Les enfants dans la secte AAO

(source : BULLES, 2ème trimestre 1985)

A.A.O. (Organisation d'Analyse Actionnelle pour une pratique de vie consciente) a été fondée en 1976 par Otto Mühl, à Friedrichshof en Autriche. Sa doctrine est basée sur une sorte d'anarchisme fasciste et sur des thèses psychanalytiques inspirées de Wilhelm Reich.


V. avait deux ans quand P. et moi avons décidé de former un groupe AAO à Strasbourg, « Théâtre 9 ». Au début, il y eut un roulement pour le garder et Ralph, notre premier « guide », nous disait comment nous occuper de lui ; l'enfant ne devait pas jouer seul, il fallait toujours lui proposer quelque chose de neuf. Bref, il ne disposait d'aucun moment pour rêver...

Psychothérapie aidant, P. et moi, supportions mal la charge de V. Nous étions trop occupés par nous-mêmes, par notre propre malaise, notre thérapie était tellement accaparante. En un mot, V. était de trop.

On nous conseilla de « livrer » V. à l'école A.A.O. de Friedrichshof. Il n'y eut pas de discussion entre P. et moi. Je ne sais qui prit la décision mais mon excuse était que, dans la communauté, le père n'a que peu d'importance. V. fut donc envoyé, à deux ans, au lieu le plus sûr de la secte A.A.O.

A Friedrichshof, d'autres enfants étaient réunis, provenant des différents groupes des différents pays. Leur langue devenait l'allemand-autrichien.

D'emblée, V. eut une mère et un père de remplacement mais le père faisait souvent défaut. La mère de remplacement dormait dans la même chambre que V. qu'elle partageait également avec une autre femme et son enfant. Les différents hommes de la communauté qui dormaient avec elles n'étaient que de passage. V. ne semblait pas trop souffrir du manque de ses parents alors que d'autres enfants piquaient de véritables crises. L'un d'entre eux devenait comme fou quand son père - qui ne vivait pas en communauté A.A.O. - venait le voir. Il s'accrochait à ses pas, ne le quittant pas d'une semelle, le regardant amoureusement.

Otto (Otto Mühl, le tout puissant gourou de la secte) se moquait de cet enfant, mimant grossièrement son attitude, le ridiculisant aux yeux des autres enfants.

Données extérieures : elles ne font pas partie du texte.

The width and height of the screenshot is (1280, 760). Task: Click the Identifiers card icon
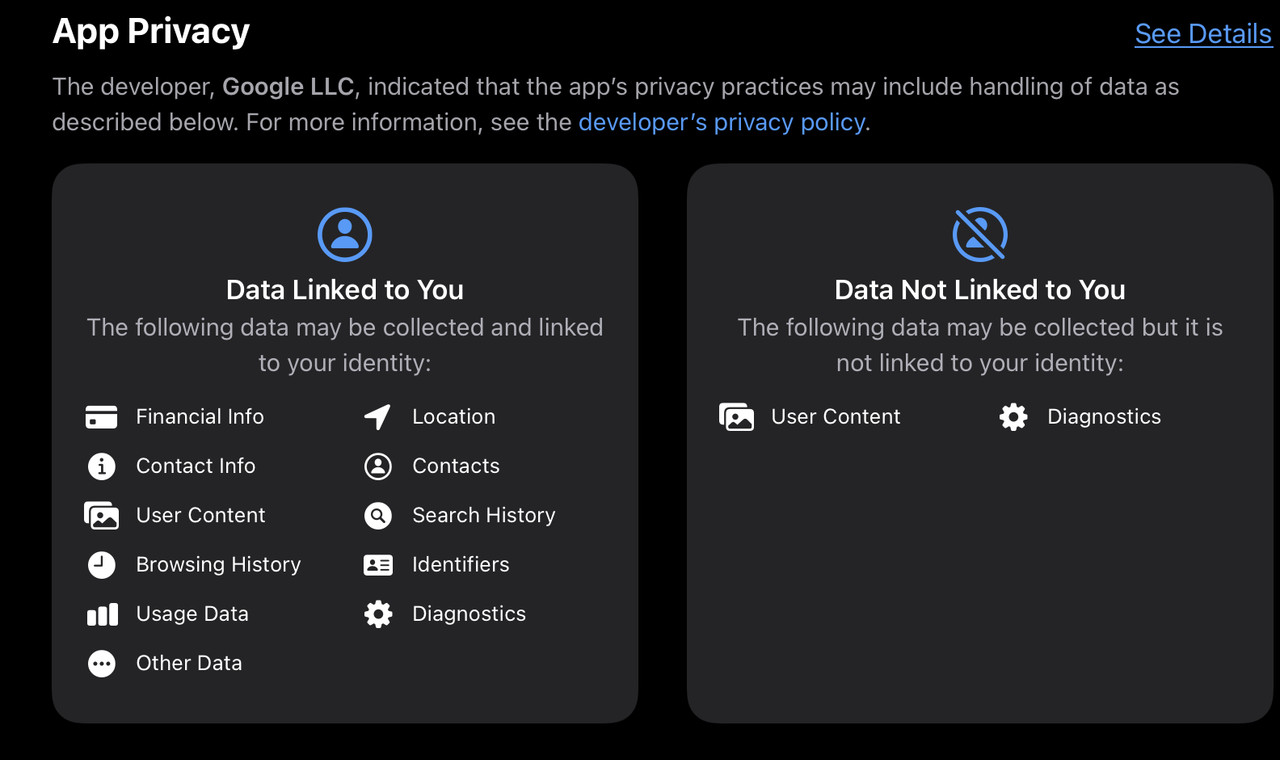pos(378,565)
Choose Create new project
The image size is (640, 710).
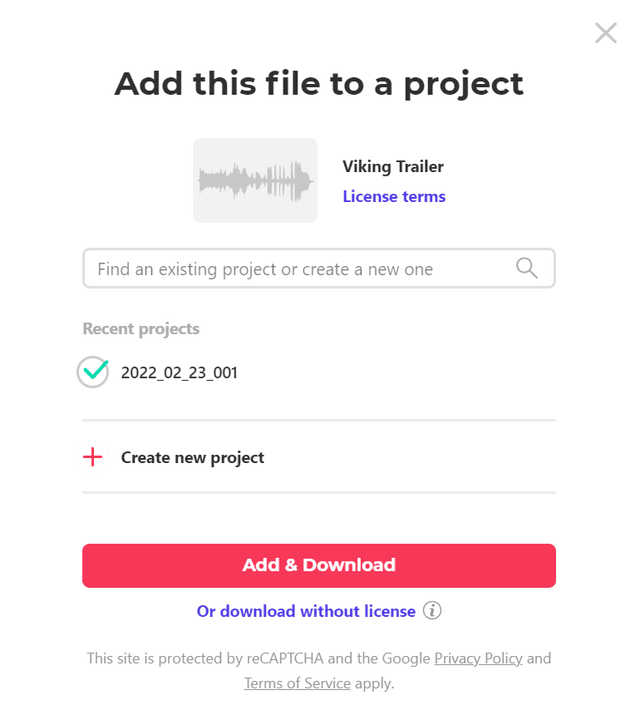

Un jour, la mère de remplacement me dit qu'il valait mieux que je ne voie plus V. Pourtant, je ne le rencontrais que fort peu. Il semble que mon enfant manifestait un désir tenace d'être avec moi et je ne voyais pas en quoi cela pouvait être néfaste pour son développement. J'ai alors craqué et fondu en larmes devant la mère de remplacement qui, finalement, a permis que je continue à voir V.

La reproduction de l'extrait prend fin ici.